* Task to carry out: Gather each line of the material below that contains the string "action" and copy those lines out in full.

[BEGIN]

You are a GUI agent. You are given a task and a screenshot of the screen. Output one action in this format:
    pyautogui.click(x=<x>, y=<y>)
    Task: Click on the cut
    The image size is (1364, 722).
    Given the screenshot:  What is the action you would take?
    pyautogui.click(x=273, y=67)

[END]

* The output:
You are a GUI agent. You are given a task and a screenshot of the screen. Output one action in this format:
    Given the screenshot:  What is the action you would take?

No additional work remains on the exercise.